I am nearing the halfway point of Watson on a close read (i.e., every word, every footnote), and I found Markus Bockmuehl’s recent JTS review to be a nice summary overall. I also agreed with many of the his critiques. One small point I wish Bockmuehl would have expanded (even with just an extra sentence):
In particular, the argument from the implausibility of non-Markan, non-Q ‘coincidences’ may well attract critical attention from the friends of Q. But from another perspective it also seems less compelling the more one accepts the influence of a lively culture of individual and collective memory and performance…
Bockmuehl follows this up by noting how little Watson deals with orality and memory–a criticism with which I agree. But this bit I’ve reproduced above seems to me unclear. The first sentence is true enough. But the second only partially. On one hand I agree. For example, the ‘coincidence’ (on the 2ST) that Matt and Luke both include genealogies (independent of one another) could be tempered by allowing for the influence of orality/memory. On the other hand, collective memory, orality, or performance seem to me unable to forcefully explain why, according to Watson, Luke and Matthew both favor the Q structure over Mark. Watson’s big point in the relevant section is that Matthew and Luke agree strikingly often in how they incorporate non-Mark material into the Markan framework–a coincidence if in fact Matthew and Luke did not ‘know’ each other.

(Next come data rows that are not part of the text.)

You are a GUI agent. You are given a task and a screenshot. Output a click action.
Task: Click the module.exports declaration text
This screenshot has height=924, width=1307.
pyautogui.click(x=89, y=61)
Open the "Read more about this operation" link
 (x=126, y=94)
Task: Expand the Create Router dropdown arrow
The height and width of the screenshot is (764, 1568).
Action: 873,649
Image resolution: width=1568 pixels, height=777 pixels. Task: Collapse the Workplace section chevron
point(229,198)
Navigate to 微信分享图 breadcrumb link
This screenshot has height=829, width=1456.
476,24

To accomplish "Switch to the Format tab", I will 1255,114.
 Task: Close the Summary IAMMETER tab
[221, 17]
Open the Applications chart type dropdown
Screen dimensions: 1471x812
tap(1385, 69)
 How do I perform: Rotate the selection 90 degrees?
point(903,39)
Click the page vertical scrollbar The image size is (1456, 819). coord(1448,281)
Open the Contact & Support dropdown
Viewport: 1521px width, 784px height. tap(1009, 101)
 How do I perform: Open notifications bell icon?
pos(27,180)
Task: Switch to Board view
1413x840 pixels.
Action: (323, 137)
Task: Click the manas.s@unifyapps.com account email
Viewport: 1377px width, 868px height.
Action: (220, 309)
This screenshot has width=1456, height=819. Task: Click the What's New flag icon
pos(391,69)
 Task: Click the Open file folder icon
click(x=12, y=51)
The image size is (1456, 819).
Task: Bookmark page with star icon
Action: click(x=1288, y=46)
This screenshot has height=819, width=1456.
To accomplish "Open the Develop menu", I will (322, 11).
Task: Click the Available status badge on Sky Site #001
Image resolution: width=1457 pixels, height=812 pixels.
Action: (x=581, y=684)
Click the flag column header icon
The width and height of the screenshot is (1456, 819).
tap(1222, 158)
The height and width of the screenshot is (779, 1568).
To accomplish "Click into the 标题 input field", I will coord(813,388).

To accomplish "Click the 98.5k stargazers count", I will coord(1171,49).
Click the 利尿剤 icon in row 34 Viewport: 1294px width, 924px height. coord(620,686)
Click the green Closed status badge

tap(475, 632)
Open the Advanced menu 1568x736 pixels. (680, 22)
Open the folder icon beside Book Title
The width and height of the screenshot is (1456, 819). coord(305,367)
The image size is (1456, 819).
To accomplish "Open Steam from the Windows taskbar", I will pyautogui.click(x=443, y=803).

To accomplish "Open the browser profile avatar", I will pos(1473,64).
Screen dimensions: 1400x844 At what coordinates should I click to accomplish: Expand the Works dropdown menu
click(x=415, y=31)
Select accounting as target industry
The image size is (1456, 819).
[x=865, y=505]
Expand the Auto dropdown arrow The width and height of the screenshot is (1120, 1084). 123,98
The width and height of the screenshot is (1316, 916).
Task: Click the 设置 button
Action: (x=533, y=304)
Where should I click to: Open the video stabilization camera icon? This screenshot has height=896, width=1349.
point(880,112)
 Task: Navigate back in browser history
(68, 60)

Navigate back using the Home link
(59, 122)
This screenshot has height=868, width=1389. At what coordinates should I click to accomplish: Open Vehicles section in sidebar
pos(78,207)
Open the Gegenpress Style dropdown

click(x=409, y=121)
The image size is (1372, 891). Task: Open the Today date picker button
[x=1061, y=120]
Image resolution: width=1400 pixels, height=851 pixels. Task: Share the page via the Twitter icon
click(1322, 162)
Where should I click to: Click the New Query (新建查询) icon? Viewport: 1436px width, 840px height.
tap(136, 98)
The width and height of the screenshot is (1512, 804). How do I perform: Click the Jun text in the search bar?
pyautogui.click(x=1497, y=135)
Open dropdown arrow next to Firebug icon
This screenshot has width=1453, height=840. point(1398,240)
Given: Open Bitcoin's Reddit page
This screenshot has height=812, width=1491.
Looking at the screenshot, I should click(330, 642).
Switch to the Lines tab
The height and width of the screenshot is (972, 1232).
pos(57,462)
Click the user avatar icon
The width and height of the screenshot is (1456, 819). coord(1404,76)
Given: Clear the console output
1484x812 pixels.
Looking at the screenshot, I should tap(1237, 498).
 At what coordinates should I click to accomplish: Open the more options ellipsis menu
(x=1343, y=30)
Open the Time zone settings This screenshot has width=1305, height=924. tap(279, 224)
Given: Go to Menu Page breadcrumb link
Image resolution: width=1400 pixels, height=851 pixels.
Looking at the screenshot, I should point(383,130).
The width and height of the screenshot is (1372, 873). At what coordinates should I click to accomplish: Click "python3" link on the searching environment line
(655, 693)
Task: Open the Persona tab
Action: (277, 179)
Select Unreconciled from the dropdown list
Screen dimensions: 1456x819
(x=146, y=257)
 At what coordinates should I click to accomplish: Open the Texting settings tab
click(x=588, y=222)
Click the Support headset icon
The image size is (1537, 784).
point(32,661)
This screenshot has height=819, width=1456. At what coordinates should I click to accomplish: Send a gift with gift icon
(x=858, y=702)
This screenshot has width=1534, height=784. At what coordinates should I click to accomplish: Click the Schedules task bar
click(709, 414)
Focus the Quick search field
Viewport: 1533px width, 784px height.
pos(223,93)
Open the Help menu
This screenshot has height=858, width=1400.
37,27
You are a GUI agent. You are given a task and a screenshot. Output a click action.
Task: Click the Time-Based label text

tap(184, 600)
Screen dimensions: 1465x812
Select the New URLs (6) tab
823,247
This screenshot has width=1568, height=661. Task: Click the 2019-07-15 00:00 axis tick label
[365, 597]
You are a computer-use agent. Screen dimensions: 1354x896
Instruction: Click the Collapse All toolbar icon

So yes, I think a few of Watson’s Q ‘coincidences’ can be tempered when considering orality and collective memory, but other ‘coincidences’ less so, especially those dealing with authors’ editorial procedures that follow from 2ST.
A few other excerpts from Bockmuehl:
Heuristically if perhaps unwittingly, Watson’s position on Thomas resembles the approaches of Robinson, Koester, Funk, Crossan, and others who believed that the earliest gospel sources consisted primarily of disembodied sayings with at this stage little or no interest in the person of Jesus or in ‘what he did and suffered’ (which for Aristotle defined history, Poetics 1451b 11).
…At the same time, the ‘authoritative core’ argument matters especially for the four gospels. Questions of their early date, apostolic attribution, and content may of course be historically contestable; but they did in fact matter to second-century Christian writers—and the answers given did not apparently vary over time. But those ancient questions and answers are here dismissed as (it seems) methodologically irrelevant, historically worthless apologetic after the fact.
…Conversely, and perhaps more importantly, the second and third centuries already produce scholia (or indeed commentaries) on John, Matthew, and Luke—whereas it is presumably significant that none of the apocryphal gospels ever appears to have attracted any commentary tradition.
…And yet there is not a shred of evidence that any of the four gospels were ever serious candidates for exclusion (even Mark, who was rarely read; or John, whom a few crotchety anti-Montanists in Rome apparently disliked)—or, conversely, that any others (even Thomas!) were ever seriously considered for inclusion or achieved remotely comparable breadth of literary circulation, liturgical reception, or exegetical comment.